We are at a critical point in the evolution of enterprise software and enterprise computing in general. I make that distinction because when we say software, we tend to think transactional software that powers functions such as Customer Relationship Management (CRM), Human Capital Management (HCM), and the like. And that sub-consciously limits our thinking and ambition when it comes to framing the value of what digital interaction and communication can really do to empower us as individuals, as customers, as partners, or as employees – every day. Enterprise computing adds a lot more elasticity to the discussion.
As the shine wears off social and as we finish up “cloud-fying” more transactional processes, the underlying current is really both the decisive and accidental digitizing happening around us. The digitizing of platforms that connect our employees, our partners, our customers, and our access to each other and to transactions and data that we create every day. And more important, with the explosion of data-driven insight that should now be available, a ridiculously high expectation by the end customer or consumer of a much more intelligent and real time interaction and engagement with businesses they transact with.
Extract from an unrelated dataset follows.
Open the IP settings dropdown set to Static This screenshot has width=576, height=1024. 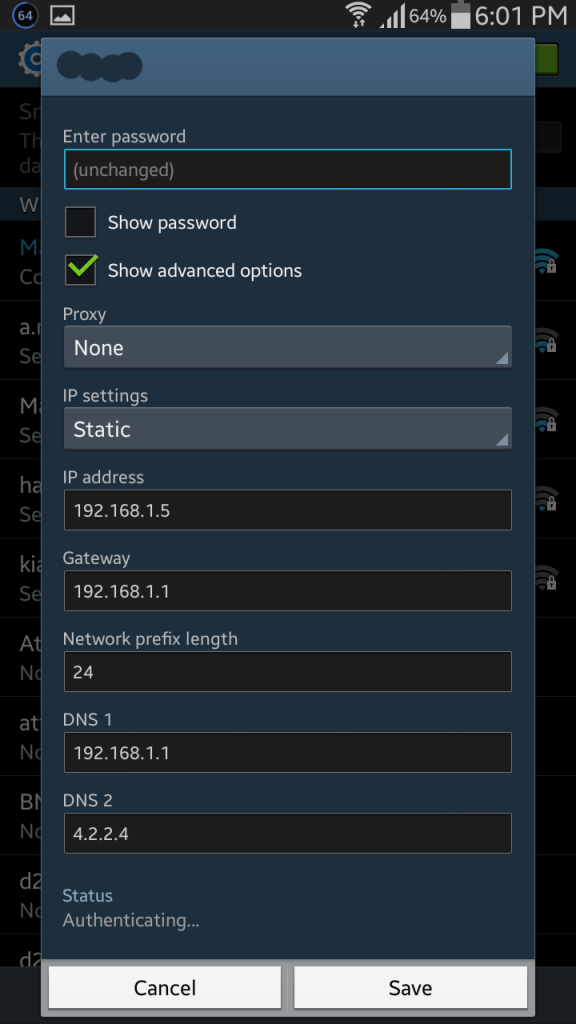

To be clear, this digitization journey began not because of Social, Big Data or even Cloud. We really didn’t “start the fire”. This transition has been underway for over 40 years as seen in this presentation cover slide:
It’s tempting to carelessly characterize this as the new fashion fabulous mantra of Digital Transformation. And lay out the red carpet for its imminent arrival.
But have we?
I contend that what we’ve seen over the last 40 years is digitizing our analog world. The digitizing has been mostly ad hoc, unconnected and silo’d. A dramatic way of putting it would be to say that we mostly copied and pasted the analog world into our code editors to make humans more scalable. But transformation as a result of this has been spotty, at best.
Digital Transformation is going to take a lot more. To transform we need to find repeatable patters of excellence in how we work and engage. We tried a haphazard way with social under many monikers- social business, social enterprise, Facebook for the enterprise, by throwing a lot at the wall in the hopes that something would stick. Not much did.
For starters, read this detailed but practical manifesto on this subject by the super- sharp Esteban Kolsky that attempts to being a discourse, rather than provide all the answers.
At the very least, Digital Transformation will expect that we are able to contextually expose repeatable patters that:
- Embrace a true working model that’s powered by real time access to business insights.
- To the network of experts that dynamically assemble around the problem at hand.
- The “un-silofication” of todays fragmented work experience that expects me to hop from system to system to get my work done.
- And the flexibility to have people and data access conform to how I work. It’s a topic I’ve spent a lot of time.
This is how we think about the future of work at SAP – it’s much closer than you might think.
The first time I talk about this publicly will be on Monday, March 10 in Hannover, Germany where I’m privileged to keynote the Social Business Arena at CeBIT 2014. There will be a lot interesting sessions, not the least of which is one by my esteemed industry colleague Dion Hinchcliffe. A big thanks to Bjorn Negelmann of Congress Media for inviting me.
This post is not meant to provide all of the answers. Rather its meant to frame the important questions we need to ask as we design the future of work.
I hope to see you at the event or continuing this dialogue online.